BEGIN EXERCISE INPUTS

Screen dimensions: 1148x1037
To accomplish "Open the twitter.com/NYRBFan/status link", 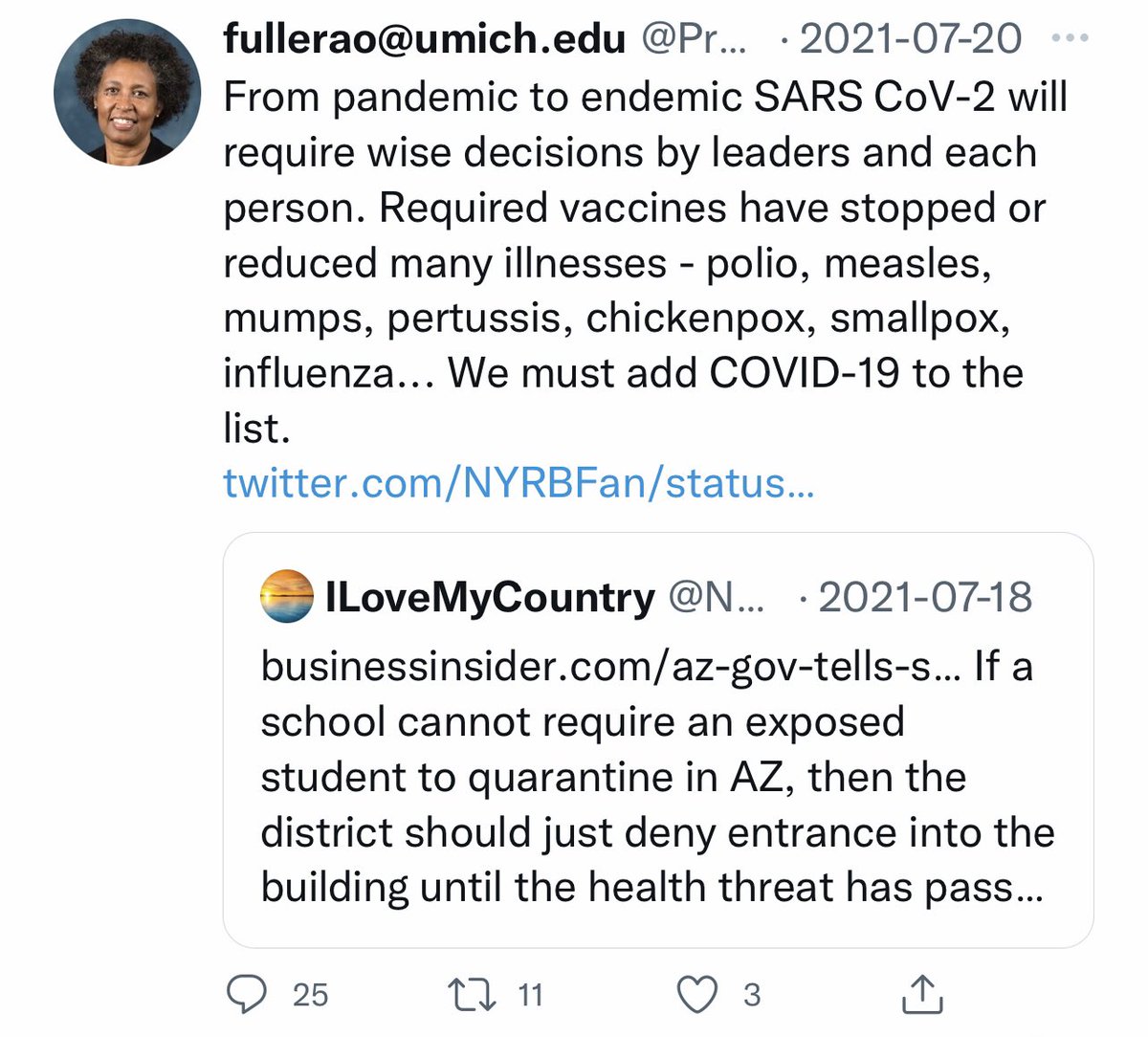I will tap(519, 483).
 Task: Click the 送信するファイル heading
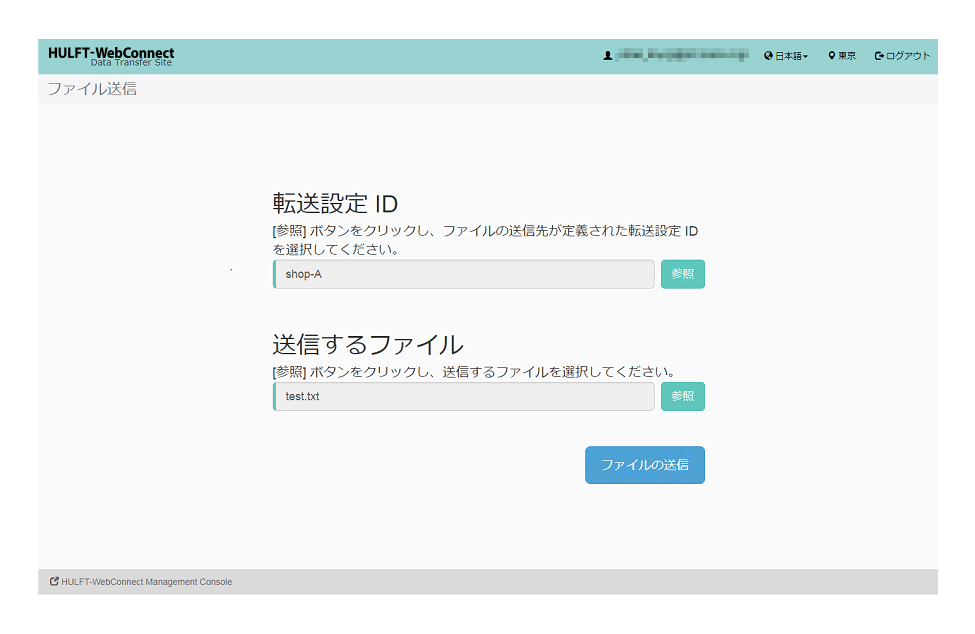(367, 345)
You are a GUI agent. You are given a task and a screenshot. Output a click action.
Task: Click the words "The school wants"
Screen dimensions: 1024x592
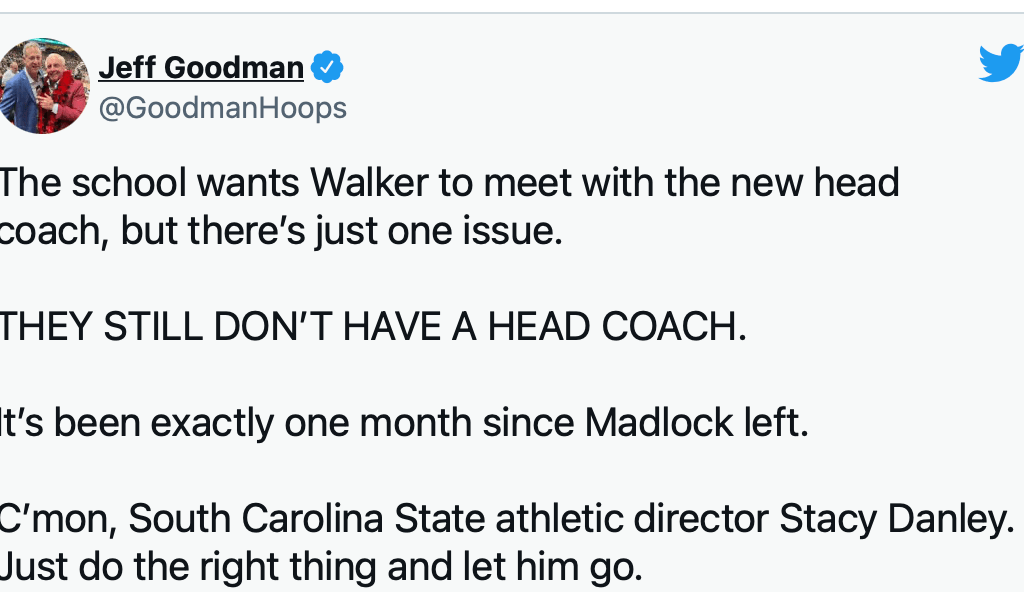point(92,183)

END EXERCISE INPUTS

ABOUT THIS TASK
Reproduce the lines from the line with "Task: Click the words" through the last line of the entries exactly, including both ends and excluding pictures.

OUTPUT FOR THIS TASK
Task: Click the words "The school wants"
Screen dimensions: 1024x592
point(92,183)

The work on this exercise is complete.